§ WHAT YOU ARE ASKED TO DO
Set the pictures aside and transcribe exactly the lines from the one containing "Given: Tick the checkbox for row aa" through the final line of the records.

§ EXTRACTED INFORMATION
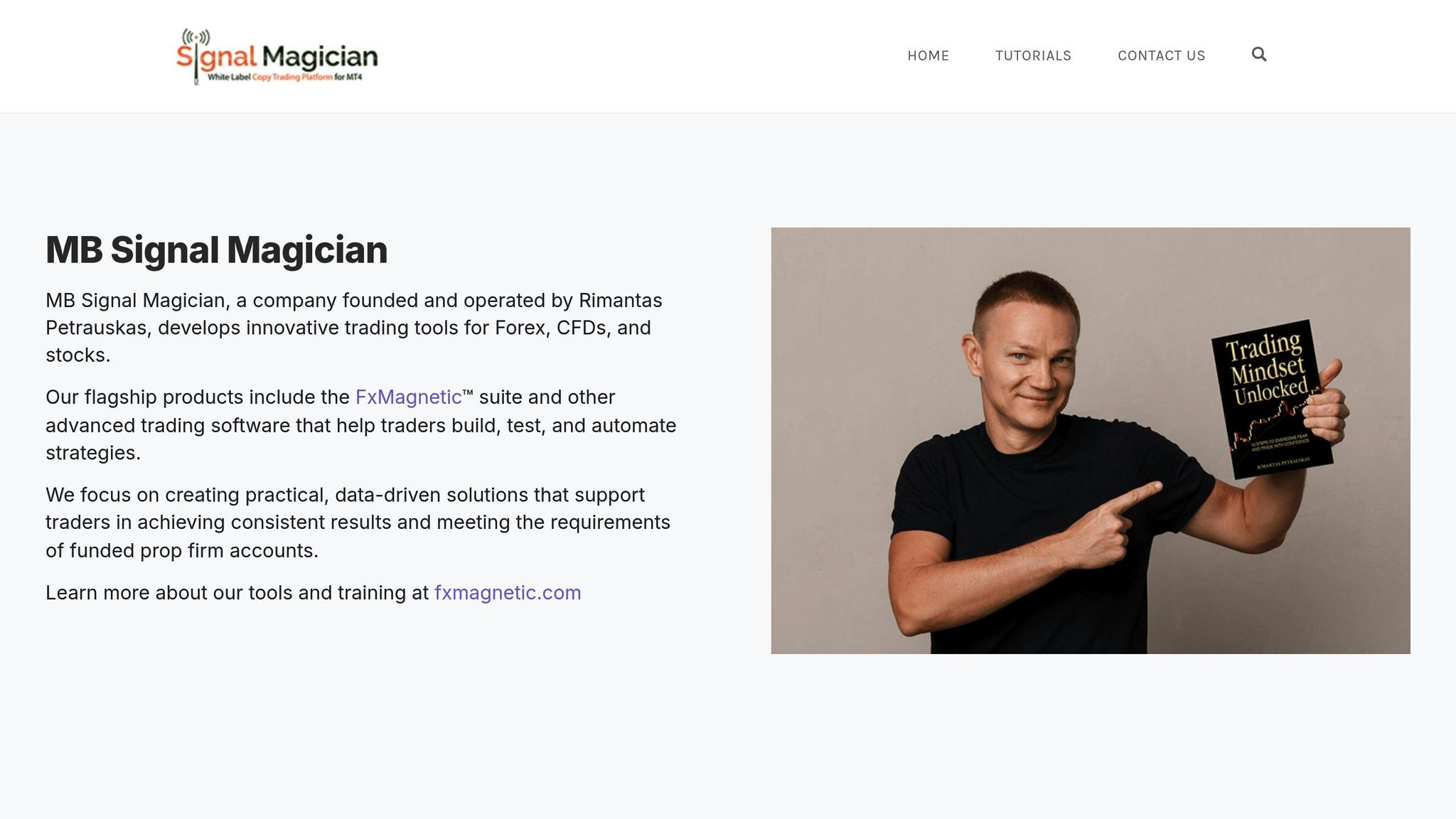The height and width of the screenshot is (819, 1456).
Task: Select CONTACT US in navigation
Action: coord(1161,55)
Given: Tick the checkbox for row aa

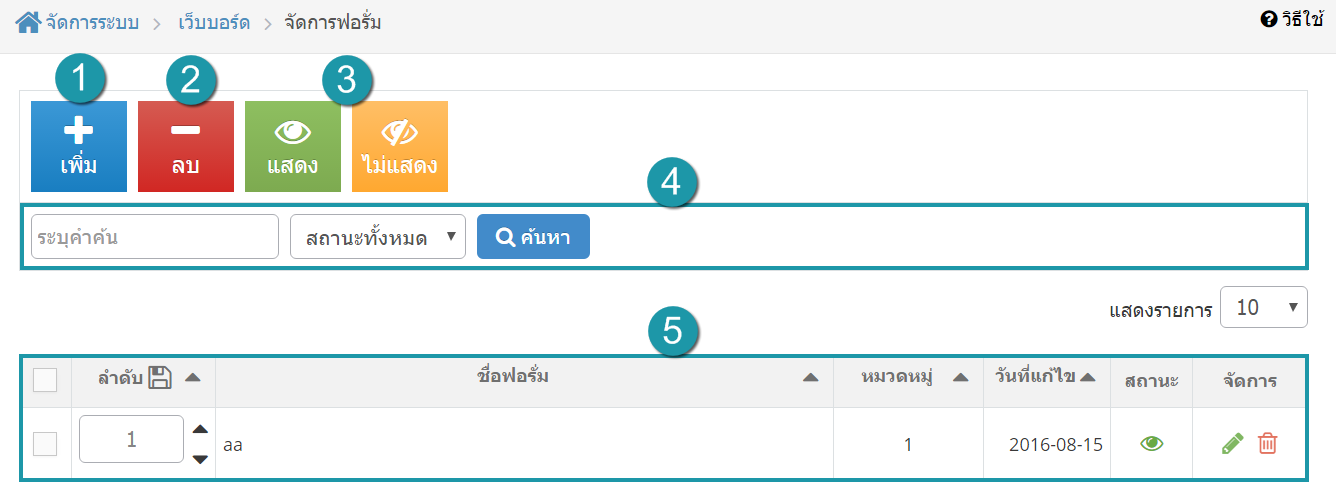Looking at the screenshot, I should 45,444.
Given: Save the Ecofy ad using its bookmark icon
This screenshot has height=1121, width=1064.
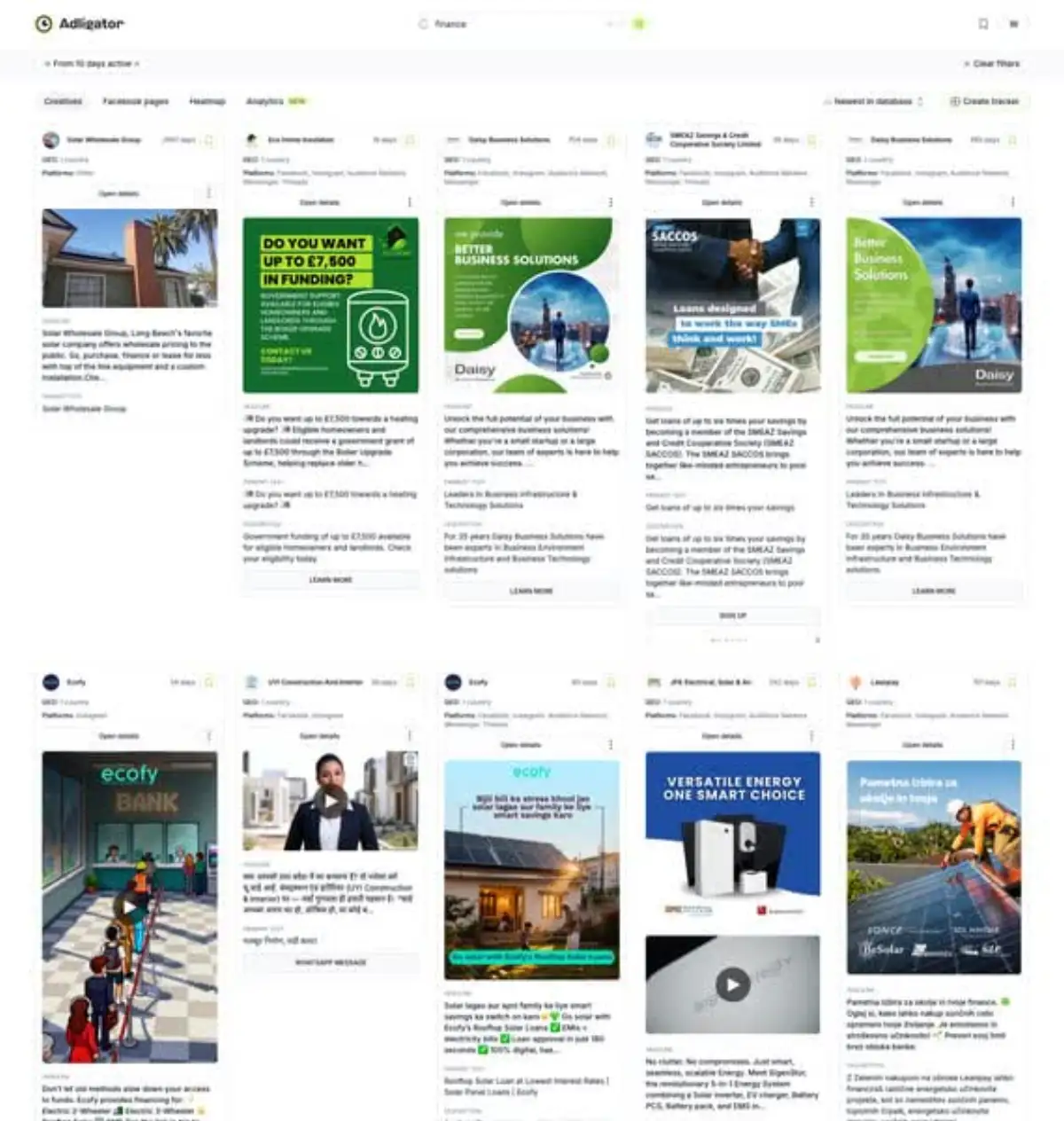Looking at the screenshot, I should 208,682.
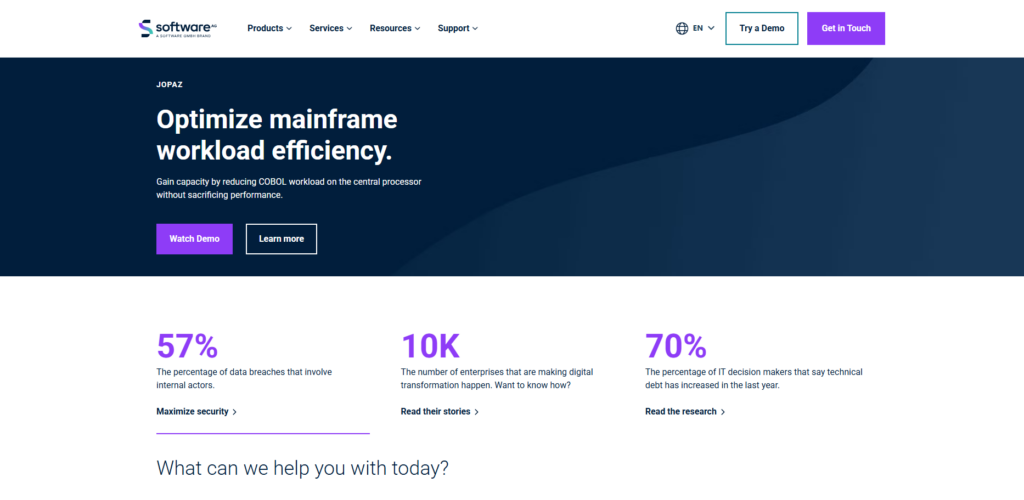Click the arrow beside Read the research
The height and width of the screenshot is (500, 1024).
(723, 412)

§ YOUR SOLUTION
Given: Tick the checkbox for row aa

Looking at the screenshot, I should 45,444.
Given: Save the Ecofy ad using its bookmark icon
This screenshot has height=1121, width=1064.
Looking at the screenshot, I should 208,682.
Click the arrow beside Read the research
The height and width of the screenshot is (500, 1024).
(723, 412)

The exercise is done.